Effects of Amyloid β-Peptides and Gangliosides on Mouse Neural Stem Cells

The interaction of amyloid beta-proteins (A beta s) with membrane lipids has been postulated as an early event in A beta fibril formation in Alzheimer's disease. We evaluated the effects of several putative bioactive A beta s and gangliosides on neural stem cells (NSCs) isolated from embryonic mouse brains or the subventricular zone of adult mouse brains. Incubation of the isolated NSCs with soluble A beta 1-40 alone did not cause any change in the number of NSCs, but soluble A beta 1-42 increased their number.
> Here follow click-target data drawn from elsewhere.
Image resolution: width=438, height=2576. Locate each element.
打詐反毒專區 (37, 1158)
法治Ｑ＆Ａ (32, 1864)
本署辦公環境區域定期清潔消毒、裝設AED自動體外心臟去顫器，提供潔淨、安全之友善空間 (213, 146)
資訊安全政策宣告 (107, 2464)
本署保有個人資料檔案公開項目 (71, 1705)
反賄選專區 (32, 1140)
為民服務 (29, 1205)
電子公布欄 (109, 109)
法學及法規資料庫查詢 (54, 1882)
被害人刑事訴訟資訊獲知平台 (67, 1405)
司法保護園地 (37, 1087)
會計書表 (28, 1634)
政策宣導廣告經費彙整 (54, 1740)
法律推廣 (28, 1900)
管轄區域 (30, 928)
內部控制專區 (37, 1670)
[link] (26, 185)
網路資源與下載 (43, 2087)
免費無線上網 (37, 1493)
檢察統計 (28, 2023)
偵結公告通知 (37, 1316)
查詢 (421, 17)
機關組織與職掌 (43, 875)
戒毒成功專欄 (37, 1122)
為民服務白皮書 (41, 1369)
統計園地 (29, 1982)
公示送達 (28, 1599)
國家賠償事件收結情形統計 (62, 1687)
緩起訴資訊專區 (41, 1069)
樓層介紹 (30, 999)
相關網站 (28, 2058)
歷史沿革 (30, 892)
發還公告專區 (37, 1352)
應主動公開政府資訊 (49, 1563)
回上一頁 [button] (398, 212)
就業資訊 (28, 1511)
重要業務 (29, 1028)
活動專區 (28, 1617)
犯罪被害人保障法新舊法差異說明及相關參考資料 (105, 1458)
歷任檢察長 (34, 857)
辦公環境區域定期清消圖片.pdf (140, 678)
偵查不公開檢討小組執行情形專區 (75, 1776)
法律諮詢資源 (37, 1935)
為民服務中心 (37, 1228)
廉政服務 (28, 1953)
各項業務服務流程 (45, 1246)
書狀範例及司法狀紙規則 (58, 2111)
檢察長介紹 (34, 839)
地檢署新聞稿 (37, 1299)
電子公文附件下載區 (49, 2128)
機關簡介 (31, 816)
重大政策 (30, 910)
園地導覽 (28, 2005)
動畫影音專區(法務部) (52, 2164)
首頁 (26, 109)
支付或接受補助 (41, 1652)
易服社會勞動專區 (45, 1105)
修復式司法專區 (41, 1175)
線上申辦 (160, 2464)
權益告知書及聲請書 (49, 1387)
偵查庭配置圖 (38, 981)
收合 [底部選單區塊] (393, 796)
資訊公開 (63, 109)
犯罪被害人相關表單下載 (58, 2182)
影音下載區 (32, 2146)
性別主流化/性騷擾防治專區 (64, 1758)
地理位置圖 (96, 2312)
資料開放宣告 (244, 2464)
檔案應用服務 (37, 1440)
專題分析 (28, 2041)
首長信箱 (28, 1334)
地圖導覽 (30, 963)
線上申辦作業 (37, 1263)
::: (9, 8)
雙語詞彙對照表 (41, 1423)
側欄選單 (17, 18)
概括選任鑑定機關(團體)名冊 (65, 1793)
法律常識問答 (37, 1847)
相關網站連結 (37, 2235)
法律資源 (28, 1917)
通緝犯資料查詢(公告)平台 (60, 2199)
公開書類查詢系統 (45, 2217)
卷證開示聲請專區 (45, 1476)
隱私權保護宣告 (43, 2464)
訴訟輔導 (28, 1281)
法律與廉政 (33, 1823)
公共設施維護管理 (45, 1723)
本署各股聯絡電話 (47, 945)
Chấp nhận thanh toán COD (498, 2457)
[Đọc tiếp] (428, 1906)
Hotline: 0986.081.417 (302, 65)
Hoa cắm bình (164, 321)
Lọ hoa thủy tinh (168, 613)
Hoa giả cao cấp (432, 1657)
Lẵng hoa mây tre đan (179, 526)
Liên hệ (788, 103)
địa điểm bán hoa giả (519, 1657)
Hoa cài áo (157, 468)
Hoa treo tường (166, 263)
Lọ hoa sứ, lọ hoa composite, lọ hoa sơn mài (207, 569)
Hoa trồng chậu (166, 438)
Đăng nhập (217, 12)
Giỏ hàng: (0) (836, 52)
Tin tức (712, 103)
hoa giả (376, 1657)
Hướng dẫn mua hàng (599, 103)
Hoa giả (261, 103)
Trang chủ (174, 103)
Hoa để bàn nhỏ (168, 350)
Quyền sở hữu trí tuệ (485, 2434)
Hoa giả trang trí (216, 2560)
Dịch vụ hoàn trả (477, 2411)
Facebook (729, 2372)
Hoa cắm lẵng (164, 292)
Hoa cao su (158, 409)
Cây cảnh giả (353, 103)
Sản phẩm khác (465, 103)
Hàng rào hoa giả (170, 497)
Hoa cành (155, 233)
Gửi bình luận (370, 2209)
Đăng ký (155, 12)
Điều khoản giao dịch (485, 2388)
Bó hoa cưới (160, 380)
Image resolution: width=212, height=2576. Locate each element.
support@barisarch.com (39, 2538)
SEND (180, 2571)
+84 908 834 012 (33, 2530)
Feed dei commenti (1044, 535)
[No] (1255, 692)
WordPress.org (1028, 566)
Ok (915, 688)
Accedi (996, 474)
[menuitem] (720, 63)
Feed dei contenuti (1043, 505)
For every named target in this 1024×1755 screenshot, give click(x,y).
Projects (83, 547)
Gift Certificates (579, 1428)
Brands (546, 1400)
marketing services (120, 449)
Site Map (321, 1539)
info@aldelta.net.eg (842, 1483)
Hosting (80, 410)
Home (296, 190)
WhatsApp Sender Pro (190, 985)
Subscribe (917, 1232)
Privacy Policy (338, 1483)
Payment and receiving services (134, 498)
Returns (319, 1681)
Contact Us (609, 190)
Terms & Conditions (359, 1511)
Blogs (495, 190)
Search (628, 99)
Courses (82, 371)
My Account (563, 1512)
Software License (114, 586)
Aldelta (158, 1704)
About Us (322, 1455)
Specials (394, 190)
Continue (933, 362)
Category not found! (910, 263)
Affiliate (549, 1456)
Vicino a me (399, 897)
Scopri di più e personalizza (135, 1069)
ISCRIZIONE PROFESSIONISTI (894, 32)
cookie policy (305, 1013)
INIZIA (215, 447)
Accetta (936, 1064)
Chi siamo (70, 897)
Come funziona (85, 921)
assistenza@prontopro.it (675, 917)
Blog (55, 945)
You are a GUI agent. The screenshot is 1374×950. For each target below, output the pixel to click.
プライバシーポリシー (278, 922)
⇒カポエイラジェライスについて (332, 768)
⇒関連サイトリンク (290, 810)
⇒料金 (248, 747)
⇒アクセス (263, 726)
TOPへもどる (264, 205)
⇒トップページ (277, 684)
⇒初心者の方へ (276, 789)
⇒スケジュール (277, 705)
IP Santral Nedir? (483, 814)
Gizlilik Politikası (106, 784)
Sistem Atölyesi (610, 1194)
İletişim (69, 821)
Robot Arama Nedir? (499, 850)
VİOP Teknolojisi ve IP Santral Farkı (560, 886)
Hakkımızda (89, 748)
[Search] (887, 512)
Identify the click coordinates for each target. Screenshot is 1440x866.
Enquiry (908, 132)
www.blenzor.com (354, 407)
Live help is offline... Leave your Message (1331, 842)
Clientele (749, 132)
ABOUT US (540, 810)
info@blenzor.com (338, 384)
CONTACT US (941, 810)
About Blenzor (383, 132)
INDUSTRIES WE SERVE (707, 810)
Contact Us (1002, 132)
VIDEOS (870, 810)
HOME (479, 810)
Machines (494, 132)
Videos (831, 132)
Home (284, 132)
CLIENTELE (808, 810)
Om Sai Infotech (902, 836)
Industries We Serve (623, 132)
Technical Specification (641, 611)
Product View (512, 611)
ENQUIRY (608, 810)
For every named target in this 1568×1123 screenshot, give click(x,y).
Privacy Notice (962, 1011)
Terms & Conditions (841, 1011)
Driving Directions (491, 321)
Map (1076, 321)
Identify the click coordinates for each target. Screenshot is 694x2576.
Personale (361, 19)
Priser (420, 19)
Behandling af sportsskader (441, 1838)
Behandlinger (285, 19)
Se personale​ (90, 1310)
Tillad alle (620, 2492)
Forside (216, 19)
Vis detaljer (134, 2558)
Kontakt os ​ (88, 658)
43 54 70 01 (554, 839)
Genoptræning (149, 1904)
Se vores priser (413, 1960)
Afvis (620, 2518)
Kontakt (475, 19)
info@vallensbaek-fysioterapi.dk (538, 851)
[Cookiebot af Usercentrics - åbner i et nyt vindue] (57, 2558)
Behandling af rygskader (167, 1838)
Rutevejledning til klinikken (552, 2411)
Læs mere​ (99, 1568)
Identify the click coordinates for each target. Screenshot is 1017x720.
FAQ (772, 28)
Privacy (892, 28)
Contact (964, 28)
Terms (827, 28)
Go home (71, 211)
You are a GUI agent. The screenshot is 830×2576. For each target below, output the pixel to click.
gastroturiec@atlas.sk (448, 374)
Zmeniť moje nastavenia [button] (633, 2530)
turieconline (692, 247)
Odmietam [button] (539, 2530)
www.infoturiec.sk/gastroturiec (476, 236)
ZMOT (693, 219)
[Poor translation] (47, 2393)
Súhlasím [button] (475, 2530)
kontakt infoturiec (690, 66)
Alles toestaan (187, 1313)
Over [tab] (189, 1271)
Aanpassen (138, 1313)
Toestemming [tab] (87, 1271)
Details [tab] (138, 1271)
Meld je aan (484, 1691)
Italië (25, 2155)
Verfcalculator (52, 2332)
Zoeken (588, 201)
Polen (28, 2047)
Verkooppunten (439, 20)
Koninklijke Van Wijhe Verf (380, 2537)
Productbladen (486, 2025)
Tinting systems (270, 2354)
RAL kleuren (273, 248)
Aggregated A beta 1-40 and A beta 1-42 increased the number of NSCs but soluble and aggregated A beta 25-35 decreased the number. Soluble A beta 1-40 and A beta 1-42 did not affect the number of apoptotic cells but aggregated A beta 1-40 and A beta 1-42 did. When NSCs were treated with a combination of GM1 or GD3 and soluble A beta 1-42, cell proliferation was enhanced, indicating that both GM1 and GD3 as well as A beta s are involved in promoting cell proliferation and survival of NSCs. These observations suggest the potential of beneficial effects of using gangliosides and A beta s for promoting NSC proliferation.